§ WRITTEN REQUEST:
Starting at the line that contains "Task: Click the vertical scrollbar down arrow" and continuing through the last of the rows, write those lines out again with their requests, multiplying every coordinate in the answers by 2.05 and rounding to whole numbers, with halves rounding up. Leave the pictures out.

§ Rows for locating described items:

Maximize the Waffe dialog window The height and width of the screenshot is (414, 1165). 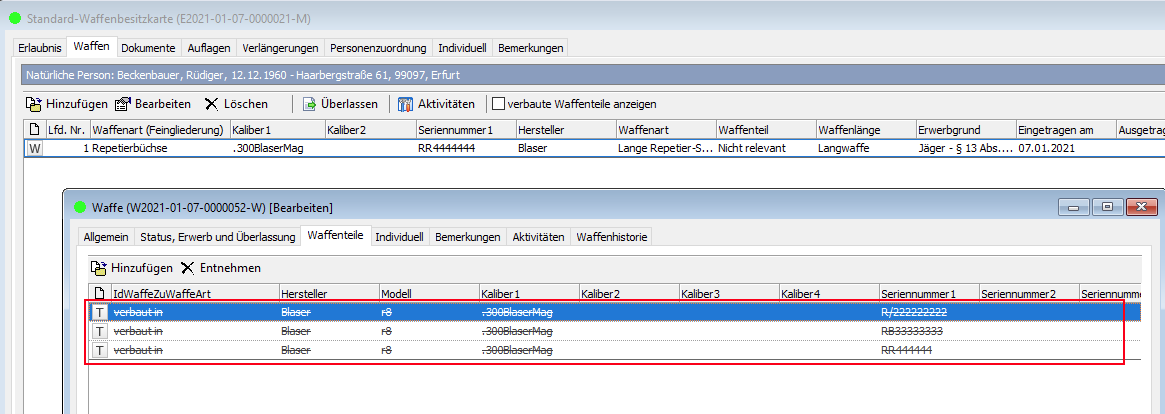tap(1106, 207)
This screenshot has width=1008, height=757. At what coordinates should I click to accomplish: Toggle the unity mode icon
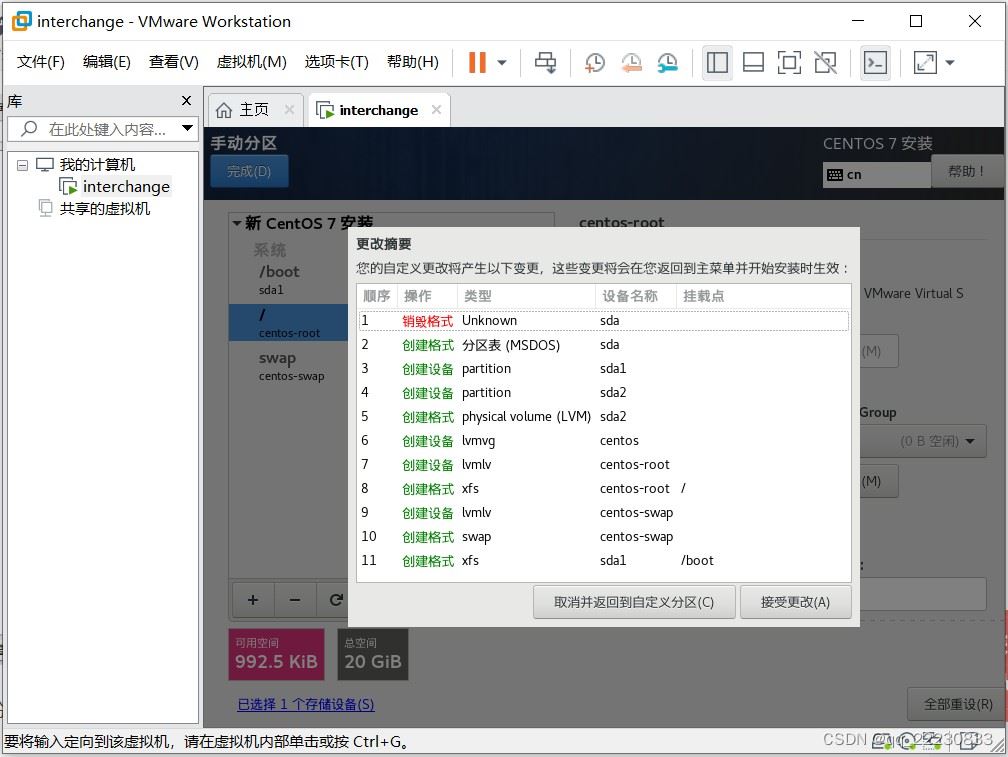(825, 62)
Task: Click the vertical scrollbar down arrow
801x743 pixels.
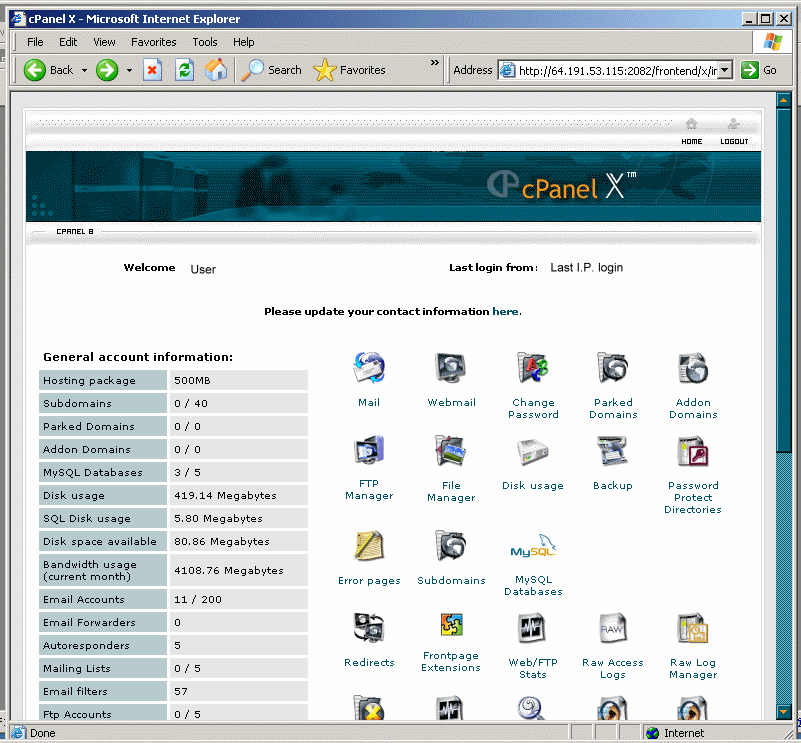Action: point(783,711)
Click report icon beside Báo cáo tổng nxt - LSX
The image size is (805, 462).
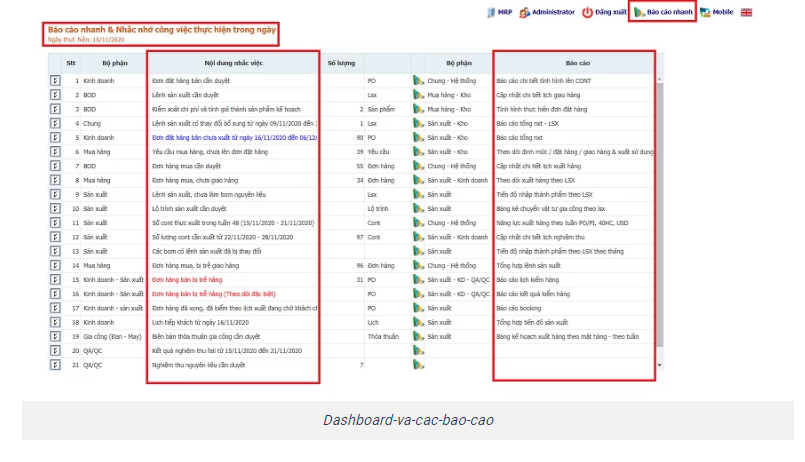[x=418, y=122]
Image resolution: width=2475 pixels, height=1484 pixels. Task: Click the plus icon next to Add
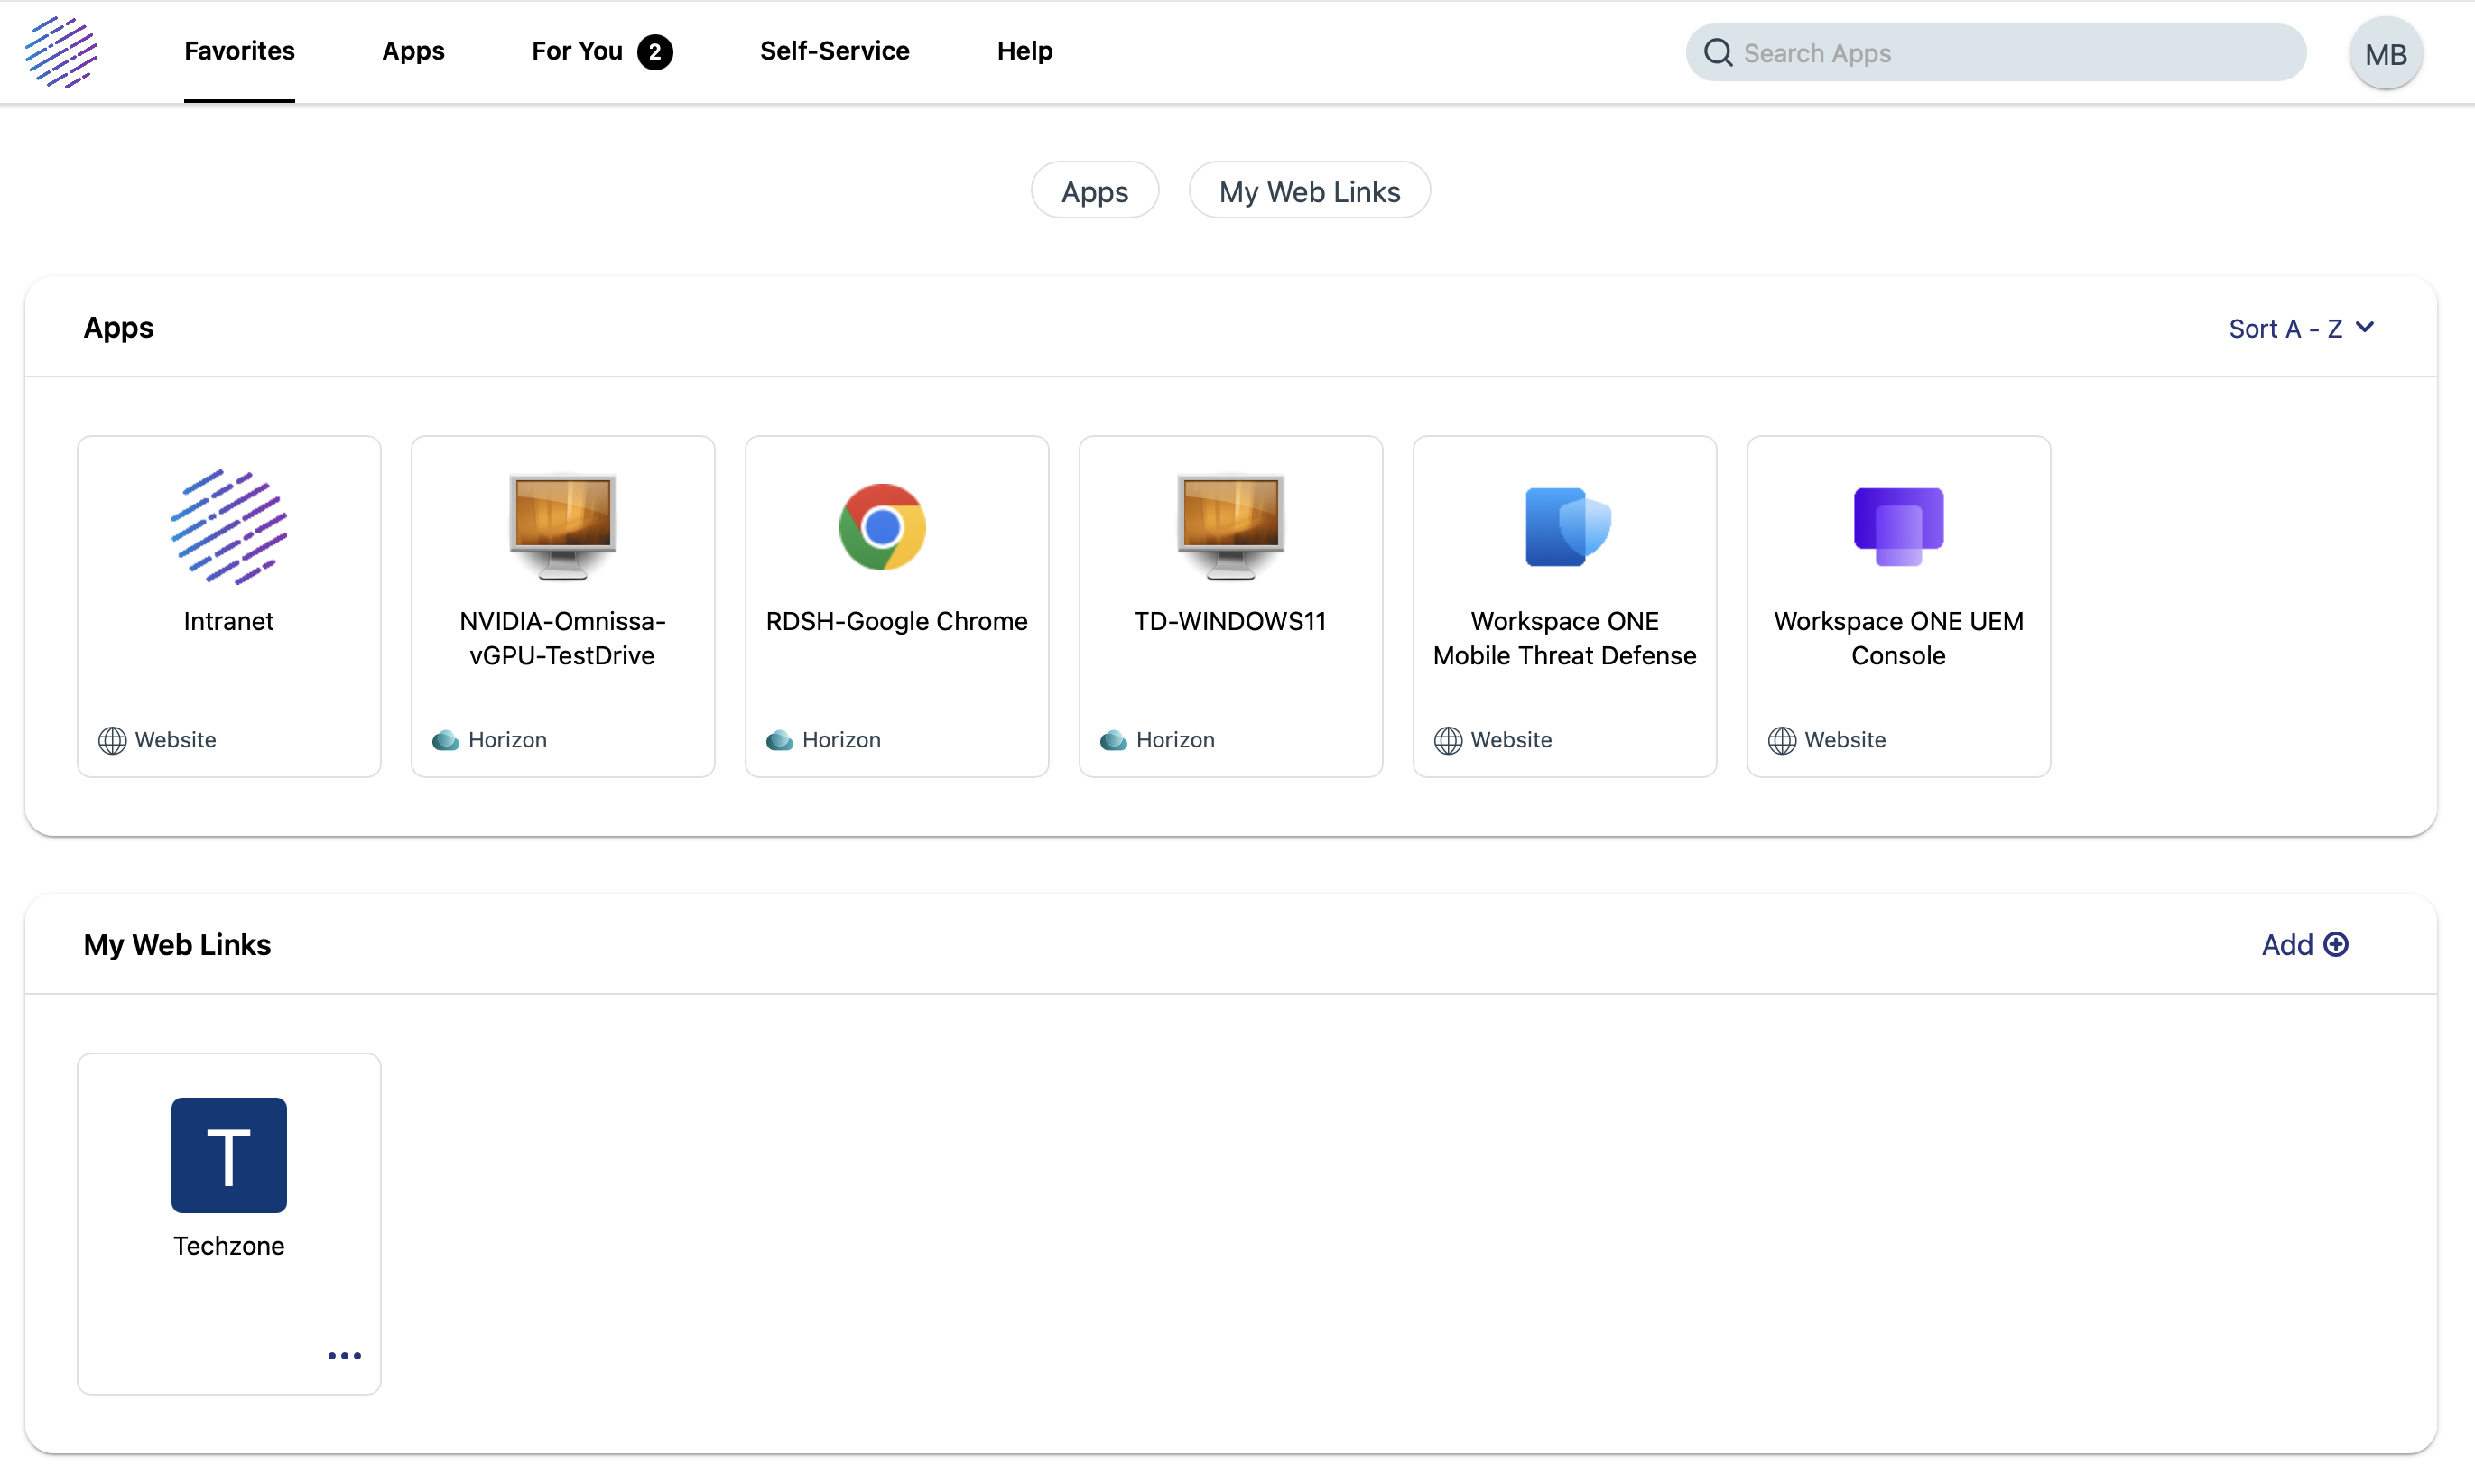click(2336, 944)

§ FINAL ANSWER:
Task: Click the vertical scrollbar down arrow
801x743 pixels.
Action: point(1605,1458)
Click report icon beside Báo cáo tổng nxt - LSX
The image size is (805, 462).
[x=857, y=250]
Image resolution: width=2475 pixels, height=1484 pixels. Task: Click the plus icon next to Add
click(4789, 1935)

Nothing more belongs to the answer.